* START *
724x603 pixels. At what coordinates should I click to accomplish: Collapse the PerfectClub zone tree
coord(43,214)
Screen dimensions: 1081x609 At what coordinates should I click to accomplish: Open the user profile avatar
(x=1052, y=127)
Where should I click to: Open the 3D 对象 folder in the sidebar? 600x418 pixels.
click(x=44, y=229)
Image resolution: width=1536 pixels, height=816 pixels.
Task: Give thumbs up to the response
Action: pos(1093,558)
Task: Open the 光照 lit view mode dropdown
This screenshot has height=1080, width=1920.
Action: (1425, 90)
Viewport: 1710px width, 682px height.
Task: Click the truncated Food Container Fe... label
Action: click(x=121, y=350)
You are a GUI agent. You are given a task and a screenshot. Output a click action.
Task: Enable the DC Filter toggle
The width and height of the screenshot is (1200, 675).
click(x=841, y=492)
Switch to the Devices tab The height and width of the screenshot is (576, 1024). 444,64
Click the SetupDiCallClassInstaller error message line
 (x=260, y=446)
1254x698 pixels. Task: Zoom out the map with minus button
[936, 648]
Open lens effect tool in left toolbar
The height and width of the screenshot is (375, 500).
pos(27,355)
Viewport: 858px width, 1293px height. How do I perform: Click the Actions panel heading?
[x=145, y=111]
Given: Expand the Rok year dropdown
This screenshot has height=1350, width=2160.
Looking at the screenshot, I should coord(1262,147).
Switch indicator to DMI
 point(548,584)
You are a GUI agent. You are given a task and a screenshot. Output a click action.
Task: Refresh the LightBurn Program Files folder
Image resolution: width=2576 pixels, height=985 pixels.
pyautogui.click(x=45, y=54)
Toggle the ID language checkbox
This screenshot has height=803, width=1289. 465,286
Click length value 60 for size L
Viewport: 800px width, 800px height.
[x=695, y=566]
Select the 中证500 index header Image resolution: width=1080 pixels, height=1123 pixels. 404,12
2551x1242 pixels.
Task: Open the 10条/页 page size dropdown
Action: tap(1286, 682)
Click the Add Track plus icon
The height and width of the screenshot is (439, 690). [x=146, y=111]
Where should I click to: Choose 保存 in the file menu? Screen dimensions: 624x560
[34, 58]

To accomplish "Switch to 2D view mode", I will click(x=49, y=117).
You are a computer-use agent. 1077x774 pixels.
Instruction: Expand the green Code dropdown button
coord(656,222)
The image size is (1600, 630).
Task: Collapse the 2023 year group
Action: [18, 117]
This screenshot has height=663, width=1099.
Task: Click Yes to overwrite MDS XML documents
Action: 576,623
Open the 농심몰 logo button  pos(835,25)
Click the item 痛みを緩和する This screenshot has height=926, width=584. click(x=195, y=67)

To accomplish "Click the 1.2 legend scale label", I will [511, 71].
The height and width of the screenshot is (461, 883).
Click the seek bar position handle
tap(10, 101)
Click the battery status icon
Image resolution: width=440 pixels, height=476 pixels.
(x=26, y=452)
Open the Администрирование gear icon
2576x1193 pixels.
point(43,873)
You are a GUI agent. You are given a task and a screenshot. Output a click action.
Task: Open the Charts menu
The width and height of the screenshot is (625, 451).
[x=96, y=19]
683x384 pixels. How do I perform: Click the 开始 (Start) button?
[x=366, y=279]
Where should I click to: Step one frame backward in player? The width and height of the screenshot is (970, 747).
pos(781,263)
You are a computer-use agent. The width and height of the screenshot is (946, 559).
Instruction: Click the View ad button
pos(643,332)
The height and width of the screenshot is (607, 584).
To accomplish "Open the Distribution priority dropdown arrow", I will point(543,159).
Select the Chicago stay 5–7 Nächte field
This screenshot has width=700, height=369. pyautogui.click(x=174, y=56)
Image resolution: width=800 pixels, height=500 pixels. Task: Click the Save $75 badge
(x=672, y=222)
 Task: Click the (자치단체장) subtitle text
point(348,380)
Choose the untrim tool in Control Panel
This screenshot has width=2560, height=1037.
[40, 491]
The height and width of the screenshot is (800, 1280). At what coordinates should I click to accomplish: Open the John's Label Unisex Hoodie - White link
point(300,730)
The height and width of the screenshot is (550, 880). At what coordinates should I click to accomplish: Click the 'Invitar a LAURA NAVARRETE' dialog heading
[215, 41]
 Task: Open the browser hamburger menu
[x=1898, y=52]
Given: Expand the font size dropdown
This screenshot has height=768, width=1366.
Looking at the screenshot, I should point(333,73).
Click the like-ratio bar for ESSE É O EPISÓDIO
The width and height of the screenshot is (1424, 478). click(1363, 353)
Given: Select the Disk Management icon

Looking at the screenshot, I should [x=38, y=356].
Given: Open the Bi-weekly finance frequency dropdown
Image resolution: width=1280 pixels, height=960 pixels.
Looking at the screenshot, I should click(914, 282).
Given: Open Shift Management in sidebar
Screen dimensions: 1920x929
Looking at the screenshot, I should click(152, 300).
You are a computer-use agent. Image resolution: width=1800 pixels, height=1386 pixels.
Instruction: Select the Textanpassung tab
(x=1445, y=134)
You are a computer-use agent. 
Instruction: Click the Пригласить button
* END *
→ To do: Repeat the material from the line with "Where should I click to: Choose" to the line with "point(43,873)", including both of those lines.

→ Task output:
Where should I click to: Choose 保存 in the file menu? Screen dimensions: 624x560
[34, 58]

To accomplish "Switch to 2D view mode", I will click(x=49, y=117).
You are a computer-use agent. 1077x774 pixels.
Instruction: Expand the green Code dropdown button
coord(656,222)
The image size is (1600, 630).
Task: Collapse the 2023 year group
Action: [18, 117]
This screenshot has height=663, width=1099.
Task: Click Yes to overwrite MDS XML documents
Action: 576,623
Open the 농심몰 logo button  pos(835,25)
Click the item 痛みを緩和する This screenshot has height=926, width=584. click(x=195, y=67)

To accomplish "Click the 1.2 legend scale label", I will [511, 71].
The height and width of the screenshot is (461, 883).
Click the seek bar position handle
tap(10, 101)
Click the battery status icon
Image resolution: width=440 pixels, height=476 pixels.
(x=26, y=452)
Open the Администрирование gear icon
2576x1193 pixels.
point(43,873)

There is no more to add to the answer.